* Material for locating visible targets
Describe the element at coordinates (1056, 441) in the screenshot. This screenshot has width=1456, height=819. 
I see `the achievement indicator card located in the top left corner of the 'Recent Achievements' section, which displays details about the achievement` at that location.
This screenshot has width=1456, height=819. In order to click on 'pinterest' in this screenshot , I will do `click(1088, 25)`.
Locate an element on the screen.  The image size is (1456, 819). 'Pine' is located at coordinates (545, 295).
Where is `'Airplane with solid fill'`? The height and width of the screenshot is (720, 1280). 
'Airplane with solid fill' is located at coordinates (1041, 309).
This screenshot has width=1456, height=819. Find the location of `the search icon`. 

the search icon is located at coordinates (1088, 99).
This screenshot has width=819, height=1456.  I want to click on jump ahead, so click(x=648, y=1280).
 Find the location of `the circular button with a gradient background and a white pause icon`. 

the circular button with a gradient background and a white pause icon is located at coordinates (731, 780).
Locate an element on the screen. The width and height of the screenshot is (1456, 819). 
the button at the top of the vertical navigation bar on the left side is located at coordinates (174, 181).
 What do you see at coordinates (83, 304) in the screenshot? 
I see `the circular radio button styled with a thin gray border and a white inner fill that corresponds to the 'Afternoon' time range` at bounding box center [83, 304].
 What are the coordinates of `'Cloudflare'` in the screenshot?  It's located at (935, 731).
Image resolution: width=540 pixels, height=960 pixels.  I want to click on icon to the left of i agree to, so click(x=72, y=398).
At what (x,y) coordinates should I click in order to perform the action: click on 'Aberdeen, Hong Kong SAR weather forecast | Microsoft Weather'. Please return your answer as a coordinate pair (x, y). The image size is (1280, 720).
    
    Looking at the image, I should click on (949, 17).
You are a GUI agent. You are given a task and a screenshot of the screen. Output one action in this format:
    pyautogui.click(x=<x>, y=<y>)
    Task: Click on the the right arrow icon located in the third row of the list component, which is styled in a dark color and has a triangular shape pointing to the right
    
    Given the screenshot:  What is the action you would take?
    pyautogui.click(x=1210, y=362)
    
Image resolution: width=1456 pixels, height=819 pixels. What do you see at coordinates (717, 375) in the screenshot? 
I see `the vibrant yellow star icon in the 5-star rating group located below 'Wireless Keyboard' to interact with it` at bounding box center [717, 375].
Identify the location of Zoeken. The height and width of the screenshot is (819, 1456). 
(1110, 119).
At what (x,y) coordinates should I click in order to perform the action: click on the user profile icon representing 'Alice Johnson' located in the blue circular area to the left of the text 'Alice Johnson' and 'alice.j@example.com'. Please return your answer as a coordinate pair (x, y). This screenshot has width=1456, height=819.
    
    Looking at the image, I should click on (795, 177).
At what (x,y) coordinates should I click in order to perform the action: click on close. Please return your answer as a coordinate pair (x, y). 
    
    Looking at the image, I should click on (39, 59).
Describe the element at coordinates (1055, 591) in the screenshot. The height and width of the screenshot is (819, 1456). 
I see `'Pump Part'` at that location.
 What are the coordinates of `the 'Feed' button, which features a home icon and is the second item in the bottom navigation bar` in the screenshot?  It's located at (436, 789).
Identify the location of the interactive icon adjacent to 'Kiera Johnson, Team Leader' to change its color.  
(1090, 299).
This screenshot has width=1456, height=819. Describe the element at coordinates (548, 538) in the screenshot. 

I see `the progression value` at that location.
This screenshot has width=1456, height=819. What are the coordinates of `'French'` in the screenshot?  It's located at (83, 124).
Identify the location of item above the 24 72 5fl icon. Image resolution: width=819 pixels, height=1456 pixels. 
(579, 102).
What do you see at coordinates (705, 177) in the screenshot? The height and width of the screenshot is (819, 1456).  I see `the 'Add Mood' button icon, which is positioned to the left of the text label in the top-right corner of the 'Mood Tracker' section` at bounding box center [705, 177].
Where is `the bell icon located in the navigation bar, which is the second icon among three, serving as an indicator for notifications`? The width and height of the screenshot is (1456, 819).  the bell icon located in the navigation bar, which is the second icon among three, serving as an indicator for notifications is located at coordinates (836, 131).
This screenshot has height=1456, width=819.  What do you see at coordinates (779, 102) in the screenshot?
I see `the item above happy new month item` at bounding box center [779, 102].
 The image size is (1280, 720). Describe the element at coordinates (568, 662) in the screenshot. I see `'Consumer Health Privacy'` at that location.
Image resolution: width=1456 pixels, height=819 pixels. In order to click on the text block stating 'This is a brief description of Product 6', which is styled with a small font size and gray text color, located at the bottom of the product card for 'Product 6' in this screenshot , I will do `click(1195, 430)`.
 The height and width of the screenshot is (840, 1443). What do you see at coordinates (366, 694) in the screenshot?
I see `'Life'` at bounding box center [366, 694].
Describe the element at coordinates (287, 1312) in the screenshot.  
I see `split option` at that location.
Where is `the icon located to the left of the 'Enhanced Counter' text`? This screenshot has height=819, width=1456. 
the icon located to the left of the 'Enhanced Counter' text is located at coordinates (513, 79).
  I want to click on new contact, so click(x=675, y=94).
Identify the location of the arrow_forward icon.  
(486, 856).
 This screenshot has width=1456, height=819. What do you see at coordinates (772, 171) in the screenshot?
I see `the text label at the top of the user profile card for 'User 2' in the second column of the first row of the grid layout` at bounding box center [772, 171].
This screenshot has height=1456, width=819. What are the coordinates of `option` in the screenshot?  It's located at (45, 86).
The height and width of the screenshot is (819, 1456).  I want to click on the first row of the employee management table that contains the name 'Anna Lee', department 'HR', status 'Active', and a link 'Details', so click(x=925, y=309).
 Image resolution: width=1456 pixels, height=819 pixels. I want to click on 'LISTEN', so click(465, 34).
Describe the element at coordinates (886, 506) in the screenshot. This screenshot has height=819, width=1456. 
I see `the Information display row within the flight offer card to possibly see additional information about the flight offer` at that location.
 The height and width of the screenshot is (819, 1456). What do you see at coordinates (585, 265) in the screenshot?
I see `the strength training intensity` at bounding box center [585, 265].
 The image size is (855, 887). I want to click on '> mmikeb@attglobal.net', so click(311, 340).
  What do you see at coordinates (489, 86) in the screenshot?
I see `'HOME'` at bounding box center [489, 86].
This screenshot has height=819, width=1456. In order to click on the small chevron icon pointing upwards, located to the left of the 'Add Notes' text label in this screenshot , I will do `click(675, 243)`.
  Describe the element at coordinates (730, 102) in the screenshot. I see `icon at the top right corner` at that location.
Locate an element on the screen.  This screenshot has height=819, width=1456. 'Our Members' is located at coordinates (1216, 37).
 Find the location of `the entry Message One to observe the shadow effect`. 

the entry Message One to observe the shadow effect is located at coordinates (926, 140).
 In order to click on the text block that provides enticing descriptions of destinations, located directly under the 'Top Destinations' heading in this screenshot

* TASK BRIEF
Reproduce all of the material above line for line, without altering anything.

* COMPLETE ANSWER
Describe the element at coordinates (1056, 441) in the screenshot. This screenshot has width=1456, height=819. 
I see `the achievement indicator card located in the top left corner of the 'Recent Achievements' section, which displays details about the achievement` at that location.
This screenshot has width=1456, height=819. In order to click on 'pinterest' in this screenshot , I will do `click(1088, 25)`.
Locate an element on the screen.  The image size is (1456, 819). 'Pine' is located at coordinates (545, 295).
Where is `'Airplane with solid fill'`? The height and width of the screenshot is (720, 1280). 
'Airplane with solid fill' is located at coordinates (1041, 309).
This screenshot has width=1456, height=819. Find the location of `the search icon`. 

the search icon is located at coordinates (1088, 99).
This screenshot has width=819, height=1456.  I want to click on jump ahead, so click(x=648, y=1280).
 Find the location of `the circular button with a gradient background and a white pause icon`. 

the circular button with a gradient background and a white pause icon is located at coordinates (731, 780).
Locate an element on the screen. The width and height of the screenshot is (1456, 819). 
the button at the top of the vertical navigation bar on the left side is located at coordinates (174, 181).
 What do you see at coordinates (83, 304) in the screenshot? 
I see `the circular radio button styled with a thin gray border and a white inner fill that corresponds to the 'Afternoon' time range` at bounding box center [83, 304].
 What are the coordinates of `'Cloudflare'` in the screenshot?  It's located at (935, 731).
Image resolution: width=540 pixels, height=960 pixels.  I want to click on icon to the left of i agree to, so click(x=72, y=398).
At what (x,y) coordinates should I click in order to perform the action: click on 'Aberdeen, Hong Kong SAR weather forecast | Microsoft Weather'. Please return your answer as a coordinate pair (x, y). The image size is (1280, 720).
    
    Looking at the image, I should click on (949, 17).
You are a GUI agent. You are given a task and a screenshot of the screen. Output one action in this format:
    pyautogui.click(x=<x>, y=<y>)
    Task: Click on the the right arrow icon located in the third row of the list component, which is styled in a dark color and has a triangular shape pointing to the right
    
    Given the screenshot:  What is the action you would take?
    pyautogui.click(x=1210, y=362)
    
Image resolution: width=1456 pixels, height=819 pixels. What do you see at coordinates (717, 375) in the screenshot? 
I see `the vibrant yellow star icon in the 5-star rating group located below 'Wireless Keyboard' to interact with it` at bounding box center [717, 375].
Identify the location of Zoeken. The height and width of the screenshot is (819, 1456). 
(1110, 119).
At what (x,y) coordinates should I click in order to perform the action: click on the user profile icon representing 'Alice Johnson' located in the blue circular area to the left of the text 'Alice Johnson' and 'alice.j@example.com'. Please return your answer as a coordinate pair (x, y). This screenshot has width=1456, height=819.
    
    Looking at the image, I should click on (795, 177).
At what (x,y) coordinates should I click in order to perform the action: click on close. Please return your answer as a coordinate pair (x, y). 
    
    Looking at the image, I should click on (39, 59).
Describe the element at coordinates (1055, 591) in the screenshot. The height and width of the screenshot is (819, 1456). 
I see `'Pump Part'` at that location.
 What are the coordinates of `the 'Feed' button, which features a home icon and is the second item in the bottom navigation bar` in the screenshot?  It's located at (436, 789).
Identify the location of the interactive icon adjacent to 'Kiera Johnson, Team Leader' to change its color.  
(1090, 299).
This screenshot has width=1456, height=819. Describe the element at coordinates (548, 538) in the screenshot. 

I see `the progression value` at that location.
This screenshot has width=1456, height=819. What are the coordinates of `'French'` in the screenshot?  It's located at (83, 124).
Identify the location of item above the 24 72 5fl icon. Image resolution: width=819 pixels, height=1456 pixels. 
(579, 102).
What do you see at coordinates (705, 177) in the screenshot? The height and width of the screenshot is (819, 1456).  I see `the 'Add Mood' button icon, which is positioned to the left of the text label in the top-right corner of the 'Mood Tracker' section` at bounding box center [705, 177].
Where is `the bell icon located in the navigation bar, which is the second icon among three, serving as an indicator for notifications`? The width and height of the screenshot is (1456, 819).  the bell icon located in the navigation bar, which is the second icon among three, serving as an indicator for notifications is located at coordinates (836, 131).
This screenshot has height=1456, width=819.  What do you see at coordinates (779, 102) in the screenshot?
I see `the item above happy new month item` at bounding box center [779, 102].
 The image size is (1280, 720). Describe the element at coordinates (568, 662) in the screenshot. I see `'Consumer Health Privacy'` at that location.
Image resolution: width=1456 pixels, height=819 pixels. In order to click on the text block stating 'This is a brief description of Product 6', which is styled with a small font size and gray text color, located at the bottom of the product card for 'Product 6' in this screenshot , I will do `click(1195, 430)`.
 The height and width of the screenshot is (840, 1443). What do you see at coordinates (366, 694) in the screenshot?
I see `'Life'` at bounding box center [366, 694].
Describe the element at coordinates (287, 1312) in the screenshot.  
I see `split option` at that location.
Where is `the icon located to the left of the 'Enhanced Counter' text`? This screenshot has height=819, width=1456. 
the icon located to the left of the 'Enhanced Counter' text is located at coordinates (513, 79).
  I want to click on new contact, so click(x=675, y=94).
Identify the location of the arrow_forward icon.  
(486, 856).
 This screenshot has width=1456, height=819. What do you see at coordinates (772, 171) in the screenshot?
I see `the text label at the top of the user profile card for 'User 2' in the second column of the first row of the grid layout` at bounding box center [772, 171].
This screenshot has height=1456, width=819. What are the coordinates of `option` in the screenshot?  It's located at (45, 86).
The height and width of the screenshot is (819, 1456).  I want to click on the first row of the employee management table that contains the name 'Anna Lee', department 'HR', status 'Active', and a link 'Details', so click(x=925, y=309).
 Image resolution: width=1456 pixels, height=819 pixels. I want to click on 'LISTEN', so click(465, 34).
Describe the element at coordinates (886, 506) in the screenshot. This screenshot has height=819, width=1456. 
I see `the Information display row within the flight offer card to possibly see additional information about the flight offer` at that location.
 The height and width of the screenshot is (819, 1456). What do you see at coordinates (585, 265) in the screenshot?
I see `the strength training intensity` at bounding box center [585, 265].
 The image size is (855, 887). I want to click on '> mmikeb@attglobal.net', so click(311, 340).
  What do you see at coordinates (489, 86) in the screenshot?
I see `'HOME'` at bounding box center [489, 86].
This screenshot has height=819, width=1456. In order to click on the small chevron icon pointing upwards, located to the left of the 'Add Notes' text label in this screenshot , I will do `click(675, 243)`.
  Describe the element at coordinates (730, 102) in the screenshot. I see `icon at the top right corner` at that location.
Locate an element on the screen.  This screenshot has height=819, width=1456. 'Our Members' is located at coordinates (1216, 37).
 Find the location of `the entry Message One to observe the shadow effect`. 

the entry Message One to observe the shadow effect is located at coordinates (926, 140).
 In order to click on the text block that provides enticing descriptions of destinations, located directly under the 'Top Destinations' heading in this screenshot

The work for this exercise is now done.